[Pixel coordinate grounding data]
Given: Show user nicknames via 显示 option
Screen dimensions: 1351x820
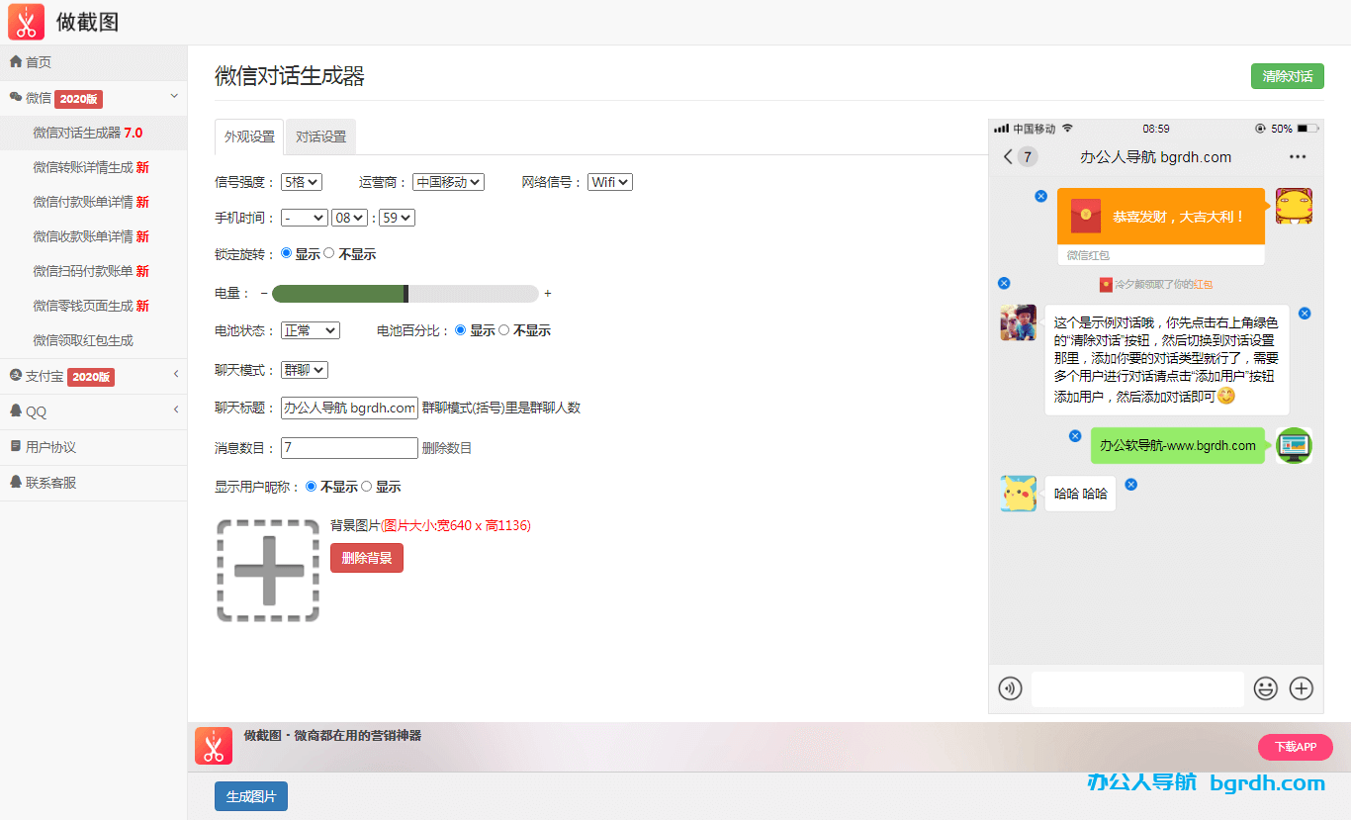Looking at the screenshot, I should tap(365, 486).
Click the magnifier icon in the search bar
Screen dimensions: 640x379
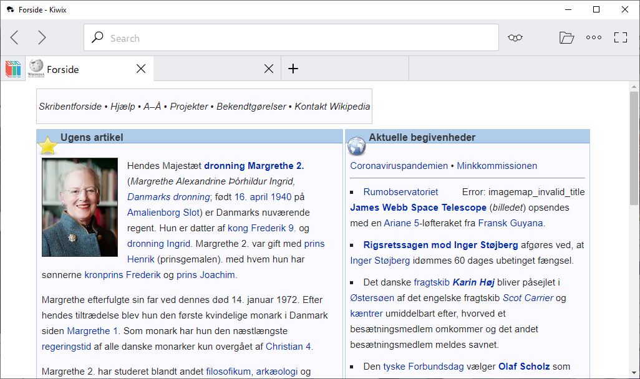pos(97,37)
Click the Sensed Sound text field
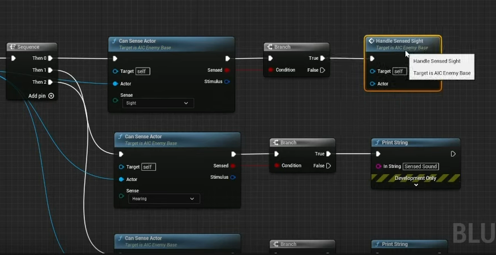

**What you have to do:**
Your copy should hold exactly the lines from the one that contains "Screen dimensions: 1351x820" through the final line of the data, both ends included, and no pictures.

**Response area:**
Screen dimensions: 1351x820
Looking at the screenshot, I should tap(365, 486).
Click the magnifier icon in the search bar
Screen dimensions: 640x379
pos(97,37)
Click the Sensed Sound text field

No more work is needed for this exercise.